Prompt: Copy all entries verbatim and keep any pictures out of the copy.

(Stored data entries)
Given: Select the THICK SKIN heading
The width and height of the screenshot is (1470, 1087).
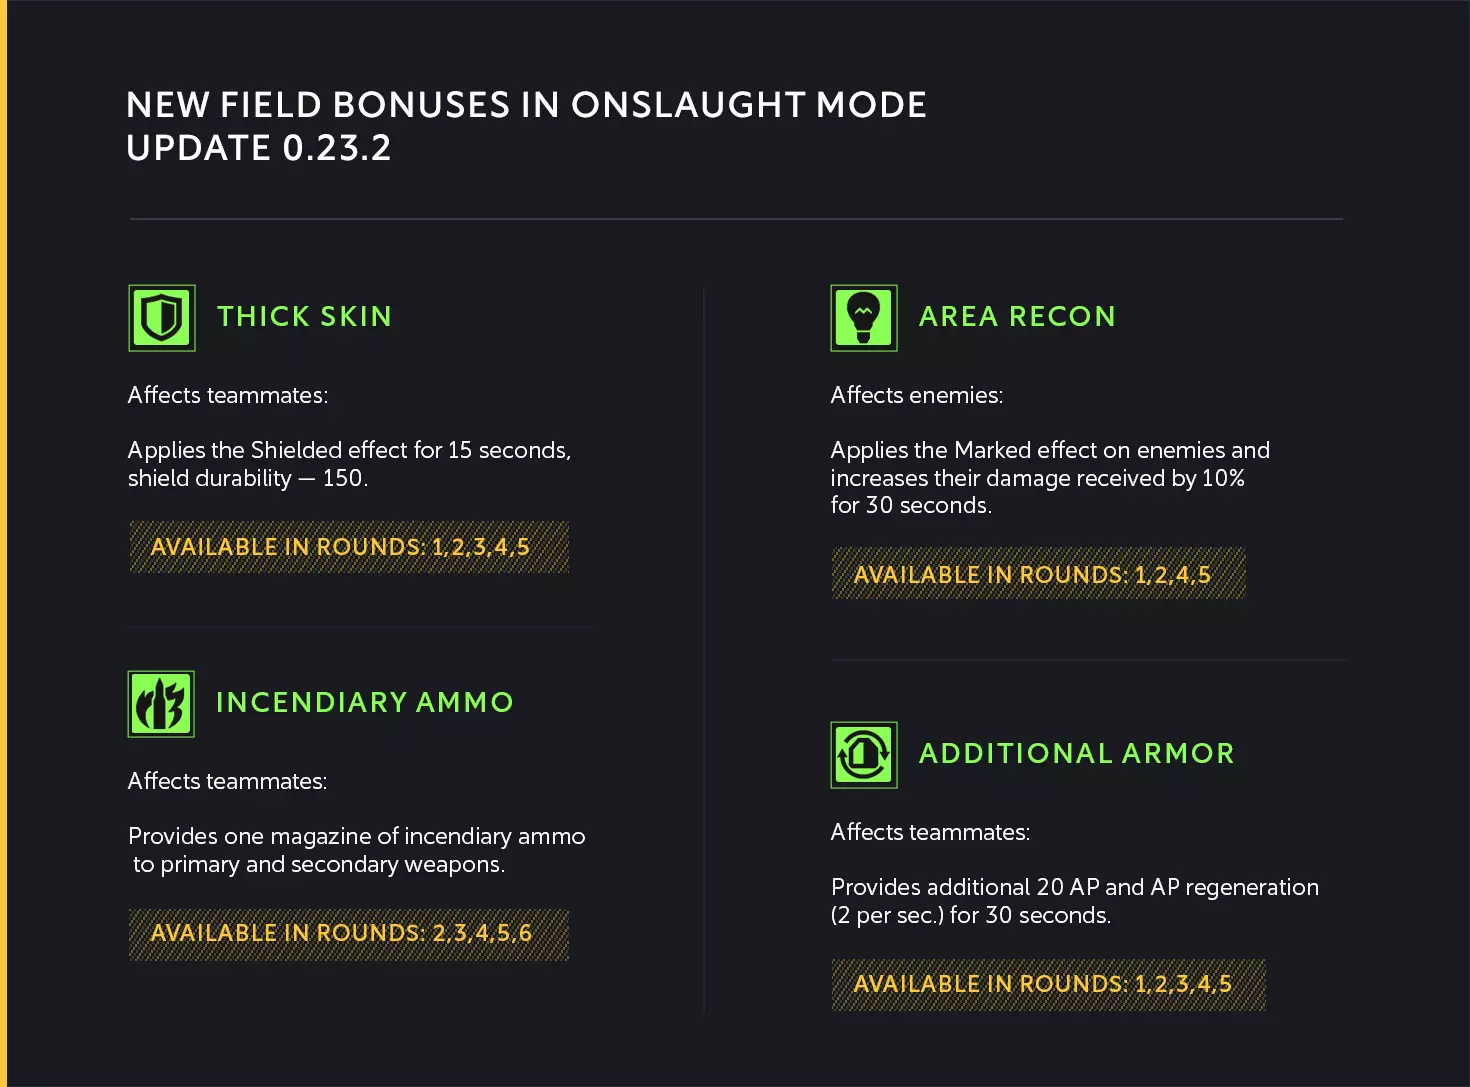Looking at the screenshot, I should [304, 317].
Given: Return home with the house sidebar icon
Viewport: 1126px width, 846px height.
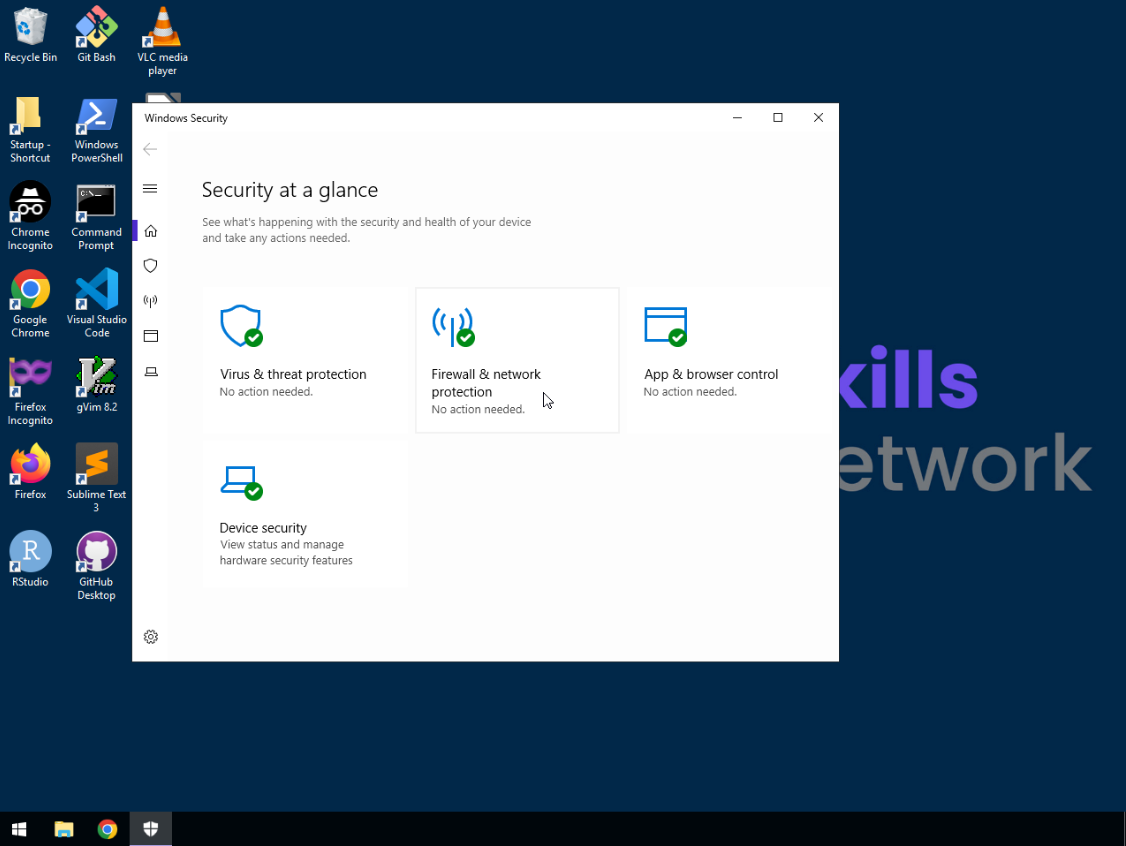Looking at the screenshot, I should [150, 230].
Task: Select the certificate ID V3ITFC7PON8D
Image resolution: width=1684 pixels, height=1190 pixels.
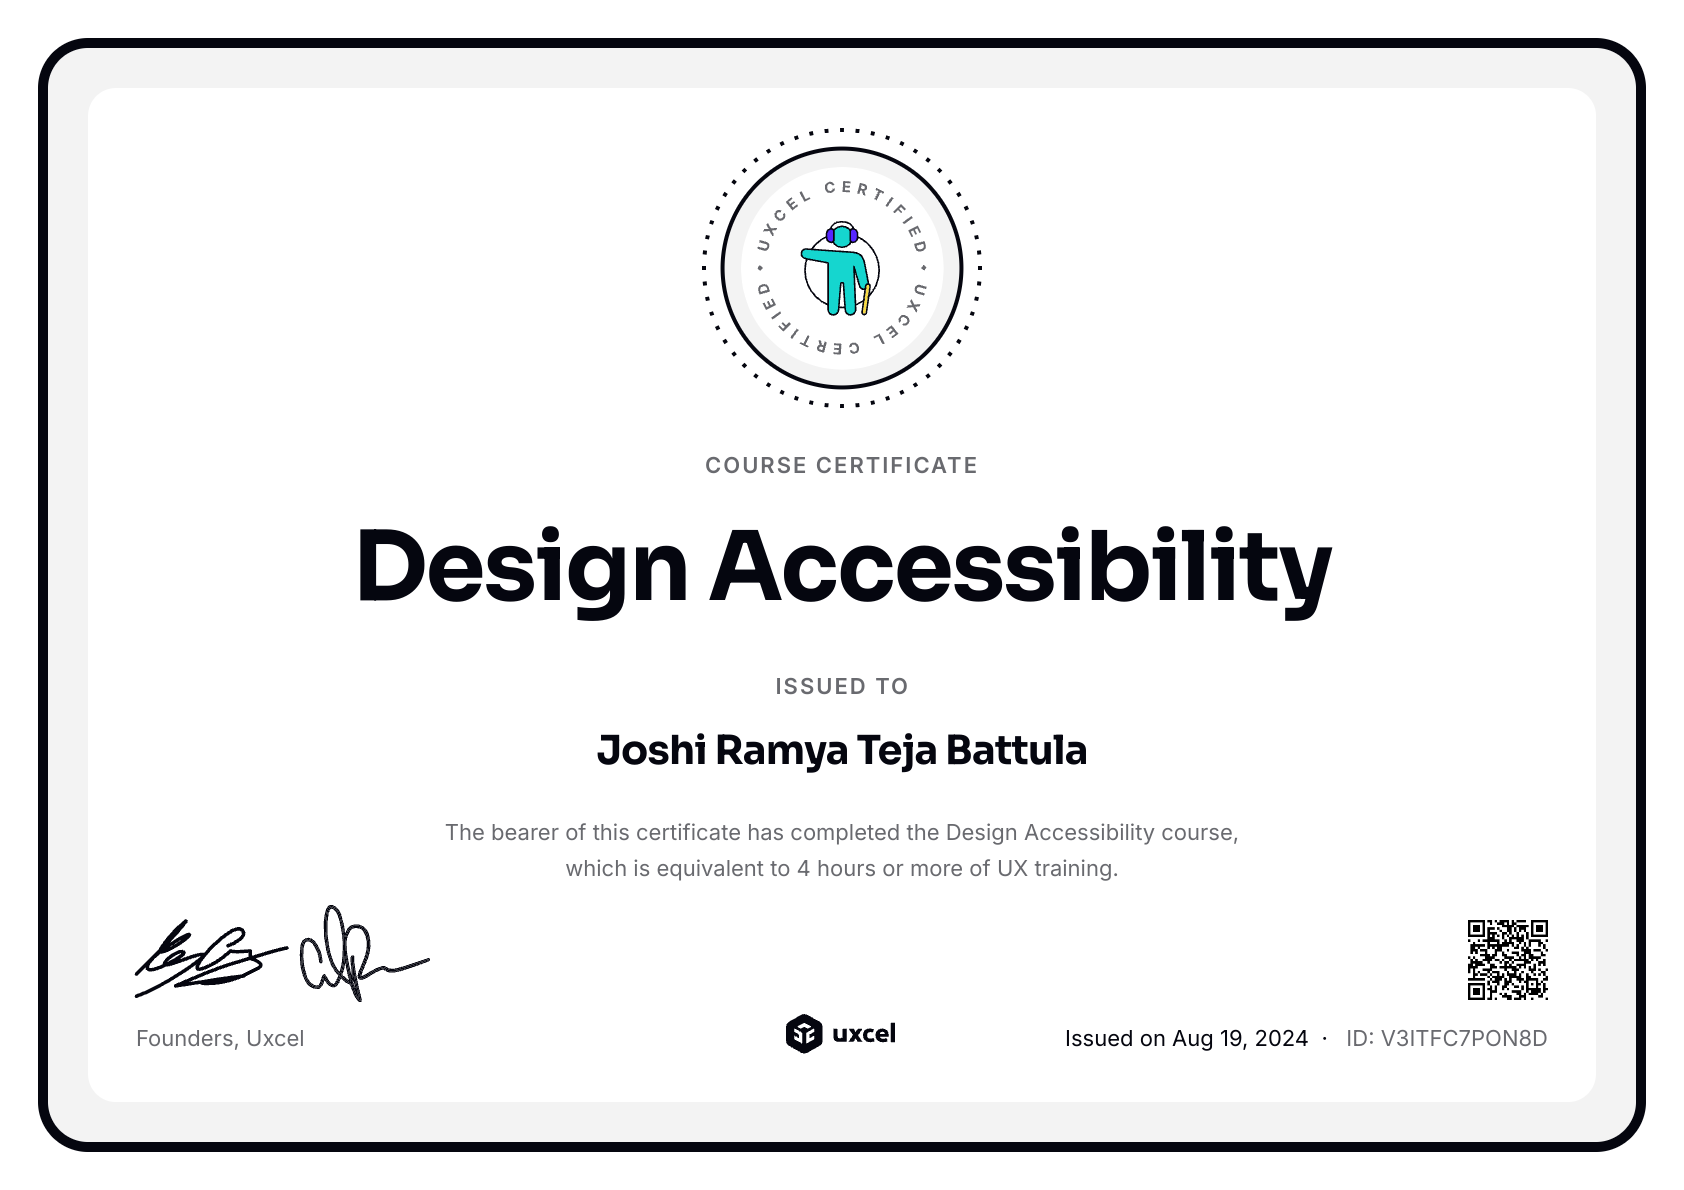Action: [1446, 1038]
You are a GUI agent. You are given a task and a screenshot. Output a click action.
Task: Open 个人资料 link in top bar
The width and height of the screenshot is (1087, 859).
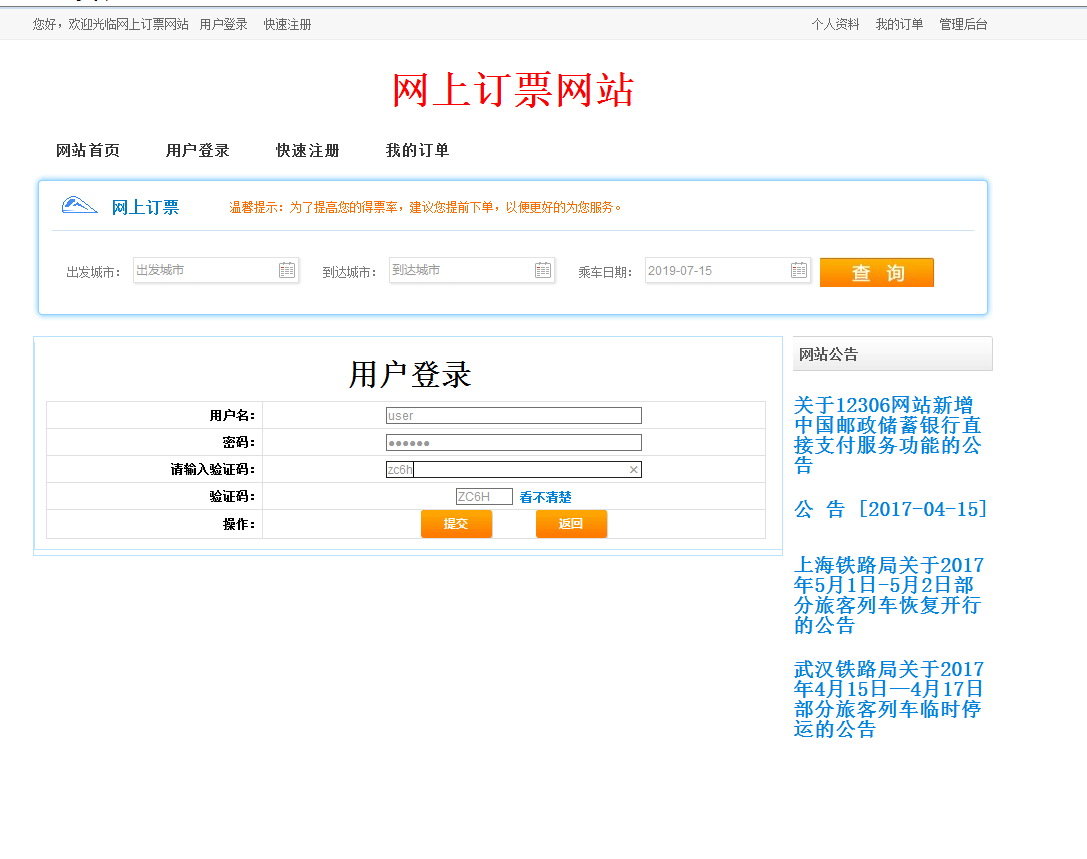point(835,24)
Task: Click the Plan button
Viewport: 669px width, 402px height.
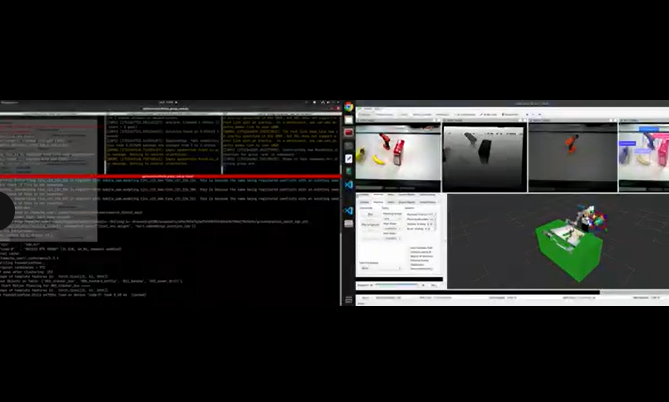Action: click(369, 214)
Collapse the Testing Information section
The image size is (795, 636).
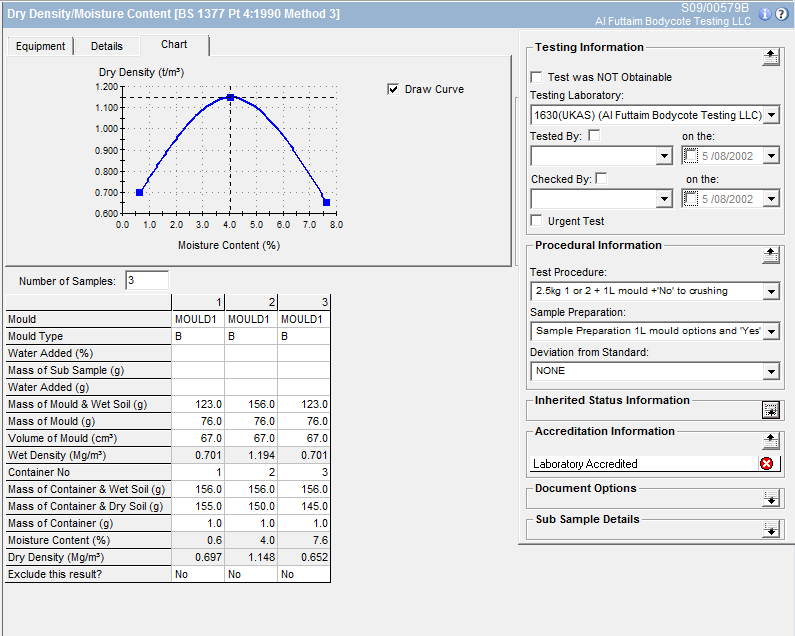pos(770,57)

Task output:
Given: Select the THICK SKIN heading
The width and height of the screenshot is (1470, 1087).
Looking at the screenshot, I should [304, 317].
Given: Return home with the house sidebar icon
Viewport: 1126px width, 846px height.
Looking at the screenshot, I should [150, 230].
Task: Select the certificate ID V3ITFC7PON8D
Image resolution: width=1684 pixels, height=1190 pixels.
Action: [1446, 1038]
You are a GUI agent. You are given a task and a screenshot. Output a click action.
Task: Open 个人资料 link in top bar
The width and height of the screenshot is (1087, 859).
point(835,24)
Task: Click the Plan button
Viewport: 669px width, 402px height.
Action: click(369, 214)
Collapse the Testing Information section
The image size is (795, 636).
pos(770,57)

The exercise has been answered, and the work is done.